Article ID | Journal | Published Year | Pages | File Type |
---|---|---|---|---|
1763436 | Advances in Space Research | 2016 | 16 Pages |
•New functionalities were brought into the DSST standalone propagator’s capability.•A semi-analytical way of computing the partial derivative matrix was successfully inserted and tested.•Multiple test procedures were employed to test the performance capabilities of DSST.•DSST performed very close in accuracy to the SP method and within the requirements.•DSST outperforms SP method by 3–4 orders in magnitude of computational runtime.

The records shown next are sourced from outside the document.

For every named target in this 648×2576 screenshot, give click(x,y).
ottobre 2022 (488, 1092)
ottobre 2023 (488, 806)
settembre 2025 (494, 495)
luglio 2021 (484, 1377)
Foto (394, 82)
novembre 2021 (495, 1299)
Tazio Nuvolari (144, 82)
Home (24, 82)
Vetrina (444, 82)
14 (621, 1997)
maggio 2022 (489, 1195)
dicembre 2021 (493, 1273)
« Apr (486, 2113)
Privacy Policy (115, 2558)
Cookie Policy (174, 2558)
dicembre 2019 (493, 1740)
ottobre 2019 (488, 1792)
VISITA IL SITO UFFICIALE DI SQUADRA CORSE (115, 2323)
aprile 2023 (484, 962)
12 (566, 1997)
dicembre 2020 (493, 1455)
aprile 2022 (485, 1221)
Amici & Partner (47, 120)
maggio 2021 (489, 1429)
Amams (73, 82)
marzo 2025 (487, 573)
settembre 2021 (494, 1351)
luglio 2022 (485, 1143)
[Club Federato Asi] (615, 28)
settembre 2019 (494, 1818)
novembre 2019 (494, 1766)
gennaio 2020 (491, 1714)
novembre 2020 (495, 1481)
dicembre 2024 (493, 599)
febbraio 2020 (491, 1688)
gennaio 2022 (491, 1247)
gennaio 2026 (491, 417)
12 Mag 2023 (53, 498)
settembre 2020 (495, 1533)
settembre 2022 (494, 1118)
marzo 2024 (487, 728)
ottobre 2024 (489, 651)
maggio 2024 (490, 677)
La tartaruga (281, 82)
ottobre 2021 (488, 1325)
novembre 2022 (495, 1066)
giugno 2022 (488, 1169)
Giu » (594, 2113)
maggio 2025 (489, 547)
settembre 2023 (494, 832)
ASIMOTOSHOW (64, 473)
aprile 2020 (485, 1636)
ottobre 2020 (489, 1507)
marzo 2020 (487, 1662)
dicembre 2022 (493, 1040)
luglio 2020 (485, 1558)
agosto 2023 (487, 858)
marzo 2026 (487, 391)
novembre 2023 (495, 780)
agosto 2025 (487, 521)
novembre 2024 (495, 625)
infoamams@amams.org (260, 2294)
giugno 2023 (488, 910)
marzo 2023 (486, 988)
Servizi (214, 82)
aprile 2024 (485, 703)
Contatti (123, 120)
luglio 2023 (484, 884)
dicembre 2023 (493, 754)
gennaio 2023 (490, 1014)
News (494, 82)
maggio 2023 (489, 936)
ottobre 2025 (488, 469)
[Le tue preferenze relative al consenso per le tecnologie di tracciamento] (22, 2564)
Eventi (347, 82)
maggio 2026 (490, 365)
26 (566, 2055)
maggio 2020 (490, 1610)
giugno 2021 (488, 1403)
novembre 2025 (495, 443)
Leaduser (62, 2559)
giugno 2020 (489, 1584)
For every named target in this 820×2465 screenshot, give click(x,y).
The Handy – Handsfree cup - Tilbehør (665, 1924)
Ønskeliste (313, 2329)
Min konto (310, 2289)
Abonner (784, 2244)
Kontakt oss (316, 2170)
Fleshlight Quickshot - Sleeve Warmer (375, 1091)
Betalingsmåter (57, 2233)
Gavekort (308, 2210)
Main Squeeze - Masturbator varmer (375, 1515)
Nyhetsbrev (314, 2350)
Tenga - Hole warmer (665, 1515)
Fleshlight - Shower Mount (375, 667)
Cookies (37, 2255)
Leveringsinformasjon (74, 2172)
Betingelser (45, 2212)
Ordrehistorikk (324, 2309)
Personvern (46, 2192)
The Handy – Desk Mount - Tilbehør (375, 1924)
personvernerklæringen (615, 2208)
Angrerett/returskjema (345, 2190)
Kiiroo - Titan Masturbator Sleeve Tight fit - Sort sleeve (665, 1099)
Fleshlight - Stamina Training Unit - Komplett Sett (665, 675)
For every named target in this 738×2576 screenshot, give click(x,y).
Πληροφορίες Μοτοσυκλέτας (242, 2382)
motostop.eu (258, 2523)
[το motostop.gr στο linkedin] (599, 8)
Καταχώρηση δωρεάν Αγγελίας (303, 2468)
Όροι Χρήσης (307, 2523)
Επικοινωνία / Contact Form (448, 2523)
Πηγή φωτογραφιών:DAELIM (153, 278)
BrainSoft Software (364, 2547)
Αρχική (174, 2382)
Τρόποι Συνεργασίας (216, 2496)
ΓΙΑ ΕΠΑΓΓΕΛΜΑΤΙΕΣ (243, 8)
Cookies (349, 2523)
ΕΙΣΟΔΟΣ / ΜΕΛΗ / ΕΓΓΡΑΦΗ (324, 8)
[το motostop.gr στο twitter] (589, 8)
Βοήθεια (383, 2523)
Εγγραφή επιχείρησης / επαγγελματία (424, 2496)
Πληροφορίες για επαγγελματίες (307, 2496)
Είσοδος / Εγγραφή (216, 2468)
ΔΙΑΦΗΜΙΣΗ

Catalog maintenance for Space Situational Awareness (SSA) demands an accurate and computationally lean orbit propagation and orbit determination technique to cope with the ever increasing number of observed space objects. As an alternative to established numerical and analytical methods, we investigate the accuracy and computational load of the Draper Semi-analytical Satellite Theory (DSST). The standalone version of the DSST was enhanced with additional perturbation models to improve its recovery of short periodic motion. The accuracy of DSST is, for the first time, compared to a numerical propagator with fidelity force models for a comprehensive grid of low, medium, and high altitude orbits with varying eccentricity and different inclinations. Furthermore, the run-time of both propagators is compared as a function of propagation arc, output step size and gravity field order to assess its performance for a full range of relevant use cases. For use in orbit determination, a robust performance of DSST is demonstrated even in the case of sparse observations, which is most sensitive to mismodeled short periodic perturbations. Overall, DSST is shown to exhibit adequate accuracy at favorable computational speed for the full set of orbits that need to be considered in space surveillance. Along with the inherent benefits of a semi-analytical orbit representation, DSST provides an attractive alternative to the more common numerical orbit propagation techniques.